*Entries provided:*

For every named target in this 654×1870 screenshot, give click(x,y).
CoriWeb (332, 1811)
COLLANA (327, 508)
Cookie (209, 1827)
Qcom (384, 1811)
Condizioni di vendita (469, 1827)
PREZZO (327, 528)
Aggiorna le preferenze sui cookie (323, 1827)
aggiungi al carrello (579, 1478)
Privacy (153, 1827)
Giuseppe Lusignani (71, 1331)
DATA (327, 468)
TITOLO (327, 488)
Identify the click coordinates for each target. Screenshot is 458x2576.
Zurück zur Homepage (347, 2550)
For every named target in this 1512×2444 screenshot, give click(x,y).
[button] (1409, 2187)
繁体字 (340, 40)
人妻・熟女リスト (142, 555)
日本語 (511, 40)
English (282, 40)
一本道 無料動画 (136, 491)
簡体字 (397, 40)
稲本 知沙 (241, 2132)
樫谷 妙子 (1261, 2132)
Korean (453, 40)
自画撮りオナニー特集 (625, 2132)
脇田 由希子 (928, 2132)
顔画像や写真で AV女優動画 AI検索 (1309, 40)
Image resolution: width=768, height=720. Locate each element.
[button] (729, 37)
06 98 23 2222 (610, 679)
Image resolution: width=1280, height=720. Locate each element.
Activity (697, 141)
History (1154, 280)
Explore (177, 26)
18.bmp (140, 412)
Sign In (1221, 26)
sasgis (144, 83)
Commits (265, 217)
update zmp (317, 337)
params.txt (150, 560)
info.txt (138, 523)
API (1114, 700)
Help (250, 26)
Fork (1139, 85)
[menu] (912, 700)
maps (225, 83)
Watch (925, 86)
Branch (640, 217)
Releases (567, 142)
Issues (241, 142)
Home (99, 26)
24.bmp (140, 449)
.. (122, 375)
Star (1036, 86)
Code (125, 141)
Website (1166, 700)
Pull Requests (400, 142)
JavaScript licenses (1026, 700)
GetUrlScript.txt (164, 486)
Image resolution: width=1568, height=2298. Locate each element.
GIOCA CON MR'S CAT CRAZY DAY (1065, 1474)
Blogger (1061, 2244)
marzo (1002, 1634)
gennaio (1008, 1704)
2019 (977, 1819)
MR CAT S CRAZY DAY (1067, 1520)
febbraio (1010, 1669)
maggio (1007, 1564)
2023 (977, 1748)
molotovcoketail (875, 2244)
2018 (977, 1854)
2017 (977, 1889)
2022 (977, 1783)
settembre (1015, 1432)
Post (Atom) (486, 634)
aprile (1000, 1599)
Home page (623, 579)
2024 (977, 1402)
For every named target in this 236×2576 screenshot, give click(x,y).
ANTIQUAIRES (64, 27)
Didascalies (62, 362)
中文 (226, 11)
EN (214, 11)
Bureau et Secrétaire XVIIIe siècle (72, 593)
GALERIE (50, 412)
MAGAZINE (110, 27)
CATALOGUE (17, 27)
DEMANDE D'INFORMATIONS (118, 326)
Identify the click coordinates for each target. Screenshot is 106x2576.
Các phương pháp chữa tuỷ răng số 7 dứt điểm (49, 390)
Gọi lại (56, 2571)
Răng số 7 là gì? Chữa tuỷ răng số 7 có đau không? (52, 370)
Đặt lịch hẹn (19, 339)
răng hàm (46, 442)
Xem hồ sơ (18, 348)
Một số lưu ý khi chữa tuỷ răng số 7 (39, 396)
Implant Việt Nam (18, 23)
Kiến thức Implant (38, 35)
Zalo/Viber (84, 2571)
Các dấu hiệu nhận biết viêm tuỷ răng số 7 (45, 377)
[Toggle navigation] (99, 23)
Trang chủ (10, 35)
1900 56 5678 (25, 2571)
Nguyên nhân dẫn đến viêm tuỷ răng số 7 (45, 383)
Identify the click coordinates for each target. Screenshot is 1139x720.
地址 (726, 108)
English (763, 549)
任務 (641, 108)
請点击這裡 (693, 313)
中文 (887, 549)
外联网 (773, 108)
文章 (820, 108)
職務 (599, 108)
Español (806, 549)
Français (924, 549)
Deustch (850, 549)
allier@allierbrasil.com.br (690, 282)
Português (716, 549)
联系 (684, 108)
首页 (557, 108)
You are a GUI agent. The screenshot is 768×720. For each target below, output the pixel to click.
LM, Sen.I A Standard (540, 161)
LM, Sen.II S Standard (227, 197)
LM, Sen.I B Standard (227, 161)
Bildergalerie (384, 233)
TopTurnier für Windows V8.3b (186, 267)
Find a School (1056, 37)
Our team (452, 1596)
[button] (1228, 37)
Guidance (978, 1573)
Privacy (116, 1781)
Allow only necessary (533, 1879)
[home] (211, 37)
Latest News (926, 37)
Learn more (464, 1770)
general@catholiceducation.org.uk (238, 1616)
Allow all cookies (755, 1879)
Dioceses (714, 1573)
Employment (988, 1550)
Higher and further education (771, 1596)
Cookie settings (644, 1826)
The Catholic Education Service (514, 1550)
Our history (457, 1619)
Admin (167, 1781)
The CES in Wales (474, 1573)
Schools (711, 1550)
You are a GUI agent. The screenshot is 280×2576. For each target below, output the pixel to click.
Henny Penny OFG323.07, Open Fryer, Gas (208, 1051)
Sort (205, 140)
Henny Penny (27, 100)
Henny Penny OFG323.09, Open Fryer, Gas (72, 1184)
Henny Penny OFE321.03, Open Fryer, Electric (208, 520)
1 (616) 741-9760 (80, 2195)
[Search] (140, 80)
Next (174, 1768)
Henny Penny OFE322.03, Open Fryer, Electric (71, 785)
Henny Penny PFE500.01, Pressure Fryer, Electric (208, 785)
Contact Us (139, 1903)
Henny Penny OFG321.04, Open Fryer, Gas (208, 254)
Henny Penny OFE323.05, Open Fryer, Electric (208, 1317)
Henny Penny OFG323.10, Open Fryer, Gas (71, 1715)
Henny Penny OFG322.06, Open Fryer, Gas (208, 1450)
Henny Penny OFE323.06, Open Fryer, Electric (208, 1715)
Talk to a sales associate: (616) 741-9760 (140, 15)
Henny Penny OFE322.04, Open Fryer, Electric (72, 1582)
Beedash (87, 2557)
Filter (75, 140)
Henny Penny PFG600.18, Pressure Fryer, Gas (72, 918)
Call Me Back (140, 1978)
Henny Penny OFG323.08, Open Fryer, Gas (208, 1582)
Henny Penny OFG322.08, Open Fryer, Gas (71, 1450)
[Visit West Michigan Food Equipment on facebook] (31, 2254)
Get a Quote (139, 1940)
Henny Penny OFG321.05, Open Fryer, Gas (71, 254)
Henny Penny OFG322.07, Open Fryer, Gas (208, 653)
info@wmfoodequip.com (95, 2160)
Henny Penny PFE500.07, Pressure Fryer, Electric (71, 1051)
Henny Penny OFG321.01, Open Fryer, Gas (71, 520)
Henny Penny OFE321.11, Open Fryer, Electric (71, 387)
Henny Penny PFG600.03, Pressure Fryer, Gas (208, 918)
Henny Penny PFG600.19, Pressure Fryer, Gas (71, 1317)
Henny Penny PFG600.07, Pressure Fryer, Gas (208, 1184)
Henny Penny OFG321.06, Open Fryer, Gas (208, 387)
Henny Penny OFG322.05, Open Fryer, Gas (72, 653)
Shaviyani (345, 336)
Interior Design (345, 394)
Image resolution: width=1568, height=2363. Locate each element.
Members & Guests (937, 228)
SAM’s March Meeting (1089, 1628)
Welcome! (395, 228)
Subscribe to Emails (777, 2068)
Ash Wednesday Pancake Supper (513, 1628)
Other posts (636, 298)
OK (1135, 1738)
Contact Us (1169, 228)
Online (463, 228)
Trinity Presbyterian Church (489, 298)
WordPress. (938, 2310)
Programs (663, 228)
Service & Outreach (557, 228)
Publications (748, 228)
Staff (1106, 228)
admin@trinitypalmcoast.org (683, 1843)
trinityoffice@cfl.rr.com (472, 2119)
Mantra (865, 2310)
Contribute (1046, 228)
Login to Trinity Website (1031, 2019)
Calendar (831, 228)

*Task prompt:*
Can you pull out, word for word, the part of the material that opens with the line containing "Beedash (87, 2557)" and closes with the line containing "Service & Outreach (557, 228)", both of those lines included?

*Expected output:*
Beedash (87, 2557)
Filter (75, 140)
Henny Penny PFG600.18, Pressure Fryer, Gas (72, 918)
Call Me Back (140, 1978)
Henny Penny OFG323.08, Open Fryer, Gas (208, 1582)
Henny Penny OFG322.08, Open Fryer, Gas (71, 1450)
[Visit West Michigan Food Equipment on facebook] (31, 2254)
Get a Quote (139, 1940)
Henny Penny OFG321.05, Open Fryer, Gas (71, 254)
Henny Penny OFG322.07, Open Fryer, Gas (208, 653)
info@wmfoodequip.com (95, 2160)
Henny Penny PFE500.07, Pressure Fryer, Electric (71, 1051)
Henny Penny OFG321.01, Open Fryer, Gas (71, 520)
Henny Penny OFE321.11, Open Fryer, Electric (71, 387)
Henny Penny PFG600.03, Pressure Fryer, Gas (208, 918)
Henny Penny PFG600.19, Pressure Fryer, Gas (71, 1317)
Henny Penny PFG600.07, Pressure Fryer, Gas (208, 1184)
Henny Penny OFG321.06, Open Fryer, Gas (208, 387)
Henny Penny OFG322.05, Open Fryer, Gas (72, 653)
Shaviyani (345, 336)
Interior Design (345, 394)
Image resolution: width=1568, height=2363. Locate each element.
Members & Guests (937, 228)
SAM’s March Meeting (1089, 1628)
Welcome! (395, 228)
Subscribe to Emails (777, 2068)
Ash Wednesday Pancake Supper (513, 1628)
Other posts (636, 298)
OK (1135, 1738)
Contact Us (1169, 228)
Online (463, 228)
Trinity Presbyterian Church (489, 298)
WordPress. (938, 2310)
Programs (663, 228)
Service & Outreach (557, 228)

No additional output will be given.